Ahmadinejad may be Frankenstein's monster, and the ayatollahs may well have to kill him, but he can't be a surprise to them. People have known what he is since 1979.

Posted by: jim hamlen at May 6, 2006 10:07 PM

oj - I agree that his ideas are in tension with one another - notably, his opposition to military force doesn't square with his belief that the regime has brutally suppressed all resistance so that domestic resistance is futile - but that doesn't mean there isn't an element of truth in all of them. The people didn't participate in the election because they knew their votes wouldn't affect the areas they cared about. Voting wouldn't have made a democrat/reformer win.

It's possible voting might have shifted the winner to one a more Khamenei-favored candidate - if the Revolutionary Guards hadn't had to manufacture so many votes to make it look like a good turnout, then maybe the leader of the Revolutionary Guards wouldn't have won - but either way the winner would have been a supporter of torture and murder.

As he says, the regime may have rival factions, but they are all united in opposing democracy and the U.S., and will work as a team to protect their power.

Posted by: pj at May 7, 2006 8:01 AM

Revolutions can only happen when those with the guns lose faith in their masters, and are no longer willing to kill their own people to defend the discredited. Until that point, any public opposition is just going to get you killed.

I think there are still plenty of people in the Revolutionary Guards and elsewhere in Iran that are willing to kill in defense of the regime.

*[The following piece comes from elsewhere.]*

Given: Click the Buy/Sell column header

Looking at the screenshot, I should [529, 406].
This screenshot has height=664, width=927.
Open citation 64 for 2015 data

The democracy activists are currently powerless and cannot affect Iranian policy. Any resolution of the nuke crisis should take their interests into account, but that is clearly a subordinate priority to preventing Iran from getting nukes.

Ideally any military strike would target the instruments of military power that supports the regime, not just the nuke installations. If you can do enough damage to the goons who prop up the mullahs, the people might have a chance.

Posted by: Chris Durnell at May 8, 2006 1:23 PM
« OUR SPIRALLING IRONY DEFICIT | Main | AS LONG AS HE DOESN'T RETIRE TO ENUMCLAW: »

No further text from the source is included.